Machine learning to emulate components of ECMWF’s Integrated Forecasting System

Matthew Chantry Peter Dueben

Matthew Chantry, scientist for machine learning at ECMWF and Peter Dueben, coordinator of AI and machine learning activities at ECMWF.

The application of machine learning in weather and climate science has boomed over the last three years and many application areas have been explored (Dueben et al. 2021). Machine learning tools – that can learn to represent complex tasks and dynamics from a large amount of data – promise to improve many aspects of Earth system science, as the domain is rich with data and has many complex features that can be learned.

Consequently, ECMWF has started to explore the application of sophisticated machine learning techniques in a number of application areas. For Member and Co-operating States, ECMWF has organised two machine learning workshops in 2021, and has scheduled the first training course for machine learning for May 2022.

Neural networks are the most prominent method within the toolbox of machine learning. These networks can learn the representation of complex tasks via the adjustments of the strength of connections between a set of neurons during the training period. During training in a supervised setting, the error of a mapping between many input/output data samples is minimised.

A renaissance for machine learning for model emulation

To our knowledge, the first use of neural networks at ECMWF was in a project of Frédéric Chevalier (Chevalier et al. 1998) in which the infrared component of the radiation scheme was “emulated”. This means that neural networks were trained to perform exactly the same procedure as a component of the conventional radiation scheme.

*Extracted material*.
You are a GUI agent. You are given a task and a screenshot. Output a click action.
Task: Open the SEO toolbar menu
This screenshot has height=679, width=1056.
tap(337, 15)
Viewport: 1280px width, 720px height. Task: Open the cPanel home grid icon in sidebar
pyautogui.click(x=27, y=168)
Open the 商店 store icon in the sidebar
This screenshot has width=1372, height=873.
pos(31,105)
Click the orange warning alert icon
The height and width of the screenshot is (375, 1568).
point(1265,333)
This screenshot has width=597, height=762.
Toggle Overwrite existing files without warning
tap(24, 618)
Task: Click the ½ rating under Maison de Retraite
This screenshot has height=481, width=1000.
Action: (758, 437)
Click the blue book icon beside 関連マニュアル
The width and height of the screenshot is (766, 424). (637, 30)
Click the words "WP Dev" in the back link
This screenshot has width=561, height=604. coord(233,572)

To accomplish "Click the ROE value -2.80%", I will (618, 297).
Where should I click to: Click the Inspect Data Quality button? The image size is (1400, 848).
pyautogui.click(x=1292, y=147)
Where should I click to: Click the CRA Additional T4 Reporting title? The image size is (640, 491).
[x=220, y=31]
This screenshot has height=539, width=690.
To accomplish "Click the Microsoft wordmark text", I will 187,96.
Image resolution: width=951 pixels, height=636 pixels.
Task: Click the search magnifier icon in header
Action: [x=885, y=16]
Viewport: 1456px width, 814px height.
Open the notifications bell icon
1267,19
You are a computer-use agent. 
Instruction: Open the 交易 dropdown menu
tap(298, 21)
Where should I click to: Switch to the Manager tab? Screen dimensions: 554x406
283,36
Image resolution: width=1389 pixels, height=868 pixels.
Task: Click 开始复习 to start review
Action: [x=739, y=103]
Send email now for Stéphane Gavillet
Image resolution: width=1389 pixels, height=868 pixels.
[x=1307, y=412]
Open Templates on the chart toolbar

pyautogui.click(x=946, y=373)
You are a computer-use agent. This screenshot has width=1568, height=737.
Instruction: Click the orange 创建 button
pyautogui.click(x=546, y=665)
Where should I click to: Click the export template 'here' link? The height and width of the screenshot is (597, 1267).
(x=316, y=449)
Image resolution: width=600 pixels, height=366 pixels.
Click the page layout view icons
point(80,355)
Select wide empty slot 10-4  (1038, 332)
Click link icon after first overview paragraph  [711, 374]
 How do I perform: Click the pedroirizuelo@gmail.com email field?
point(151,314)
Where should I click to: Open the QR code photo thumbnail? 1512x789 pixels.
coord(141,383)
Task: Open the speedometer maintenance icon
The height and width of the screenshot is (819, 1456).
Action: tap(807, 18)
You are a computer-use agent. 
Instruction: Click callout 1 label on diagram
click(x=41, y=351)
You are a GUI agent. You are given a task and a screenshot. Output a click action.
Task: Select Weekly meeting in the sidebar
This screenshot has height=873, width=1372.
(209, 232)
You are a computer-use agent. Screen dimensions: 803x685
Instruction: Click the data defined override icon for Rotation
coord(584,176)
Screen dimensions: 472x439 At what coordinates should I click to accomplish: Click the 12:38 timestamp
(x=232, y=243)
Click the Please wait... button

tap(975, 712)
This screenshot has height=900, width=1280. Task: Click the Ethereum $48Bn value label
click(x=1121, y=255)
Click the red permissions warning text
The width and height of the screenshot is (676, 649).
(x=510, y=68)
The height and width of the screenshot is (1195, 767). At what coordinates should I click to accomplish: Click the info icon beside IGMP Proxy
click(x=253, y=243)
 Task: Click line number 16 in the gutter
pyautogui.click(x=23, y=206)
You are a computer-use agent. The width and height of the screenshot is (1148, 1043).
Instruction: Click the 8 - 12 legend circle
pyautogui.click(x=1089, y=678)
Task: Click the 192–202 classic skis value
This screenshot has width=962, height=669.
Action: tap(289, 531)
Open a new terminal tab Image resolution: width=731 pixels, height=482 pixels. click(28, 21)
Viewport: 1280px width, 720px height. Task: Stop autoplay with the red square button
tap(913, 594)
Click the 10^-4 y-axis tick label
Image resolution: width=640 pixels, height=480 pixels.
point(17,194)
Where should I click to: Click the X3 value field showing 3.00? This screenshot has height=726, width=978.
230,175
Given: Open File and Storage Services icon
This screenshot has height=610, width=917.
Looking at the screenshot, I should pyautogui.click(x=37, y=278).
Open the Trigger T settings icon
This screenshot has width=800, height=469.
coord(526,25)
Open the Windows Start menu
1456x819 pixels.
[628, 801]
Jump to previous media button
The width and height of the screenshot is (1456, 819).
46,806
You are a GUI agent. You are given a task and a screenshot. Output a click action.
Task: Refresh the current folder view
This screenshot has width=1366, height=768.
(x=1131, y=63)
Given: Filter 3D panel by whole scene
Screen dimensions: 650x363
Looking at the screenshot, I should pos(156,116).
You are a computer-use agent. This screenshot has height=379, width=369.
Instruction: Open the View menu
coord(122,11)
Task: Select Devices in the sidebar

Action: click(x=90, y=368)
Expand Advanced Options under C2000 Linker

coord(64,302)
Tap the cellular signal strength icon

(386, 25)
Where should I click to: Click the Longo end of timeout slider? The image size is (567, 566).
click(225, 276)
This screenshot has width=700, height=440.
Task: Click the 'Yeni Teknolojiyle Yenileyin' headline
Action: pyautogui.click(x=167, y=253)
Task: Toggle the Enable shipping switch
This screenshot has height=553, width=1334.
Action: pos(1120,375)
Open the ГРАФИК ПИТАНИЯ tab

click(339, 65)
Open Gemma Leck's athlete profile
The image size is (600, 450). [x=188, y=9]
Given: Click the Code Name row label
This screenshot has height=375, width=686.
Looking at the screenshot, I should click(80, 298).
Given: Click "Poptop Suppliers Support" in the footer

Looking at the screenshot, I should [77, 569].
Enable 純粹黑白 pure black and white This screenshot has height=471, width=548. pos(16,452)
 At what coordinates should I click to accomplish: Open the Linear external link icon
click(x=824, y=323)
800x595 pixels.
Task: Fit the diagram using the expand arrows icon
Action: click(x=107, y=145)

*Problem details*. In the article on machine learning at ECMWF, take the passage from "The application of machine" up to and including "can be learned." and write it out again, switching "Earth system science" to "geoscience". You won't need the material for any of this.

*Expected answer*.
The application of machine learning in weather and climate science has boomed over the last three years and many application areas have been explored (Dueben et al. 2021). Machine learning tools – that can learn to represent complex tasks and dynamics from a large amount of data – promise to improve many aspects of geoscience, as the domain is rich with data and has many complex features that can be learned.